Against a backdrop of geopolitical uncertainty and renewed concerns over tariffs and trade tensions, global Venture Capital (VC) investment rose from $118 billion in Q4’24 to $126 billion in Q1’25, fueled by a wave of megadeals — including eight $1 billion+ transactions and a standout $40 billion raise by OpenAI.
Despite the uptick in investment value, deal volume declined quarter over-quarter as many VC investors paused to evaluate whether market shifts were temporary and to preserve capital in light of ongoing IPO exit delays. Deal-making also slowed as firms adapted to evolving investment considerations.
Both venture capital investment and deal volume declined in Asia during Q1 2025, with the region raising just $12.9 billion across 2,149 deals — reflecting continued softness in the market. The downturn was largely driven by persistent challenges in China, including economic uncertainty and ongoing real estate sector issues, as well as heightened investor caution in India, amid broader geopolitical tensions. Singapore was the lone bright spot, bucking the regional trend thanks to a $1.2 billion raise by data center company DayOne, which significantly boosted the country’s quarterly totals
The AI space in Asia attracted a significant amount of attention in Q1’25, driven by the launch of China-based DeepSeek’s R1 model. This was seen as a major win for China’s AI sector, given the expectation that access to DeepSeek’s open source model will help a lot of AI application companies further advance their own models and AI-driven solutions. During the quarter, two Chinese tech giants also launched major AI offerings — including Tencent, which launched the T1 reasoning model, and Alibaba, which released the Qwen 2.5 artificial intelligence model. This feverish level of activity highlights the highly competitive nature of the space and the quest for dominant market position.
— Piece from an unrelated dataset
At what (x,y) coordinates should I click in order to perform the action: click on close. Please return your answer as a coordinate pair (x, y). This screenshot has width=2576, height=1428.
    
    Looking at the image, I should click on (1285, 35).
Heading into Q2’25, VC investment in Asia is expected to remain subdued, particularly giving geopolitical uncertainties. If China’s central government moves to support the development of the private sector, it could spark improved confidence among VC investors and potentially drive an uptick in investment in China. VC investment in India could remain somewhat soft in Q2’25, although the long-term outlook remains positive given the country’s strong macros. In Japan, corporate investment will be one area to watch in Q2’25, both in terms of direct VC investment and M&A activity.
A Philippine Perspective
On the Philippine end, the VC landscape is also experiencing growth. $1.12 billion in deals in 2024 were recorded in the Philippines, signaling a shift in balance in the region. Fintech leads the way as the most active sector for deals in 2024 with direct-to-consumer and cleantech on the rise as well.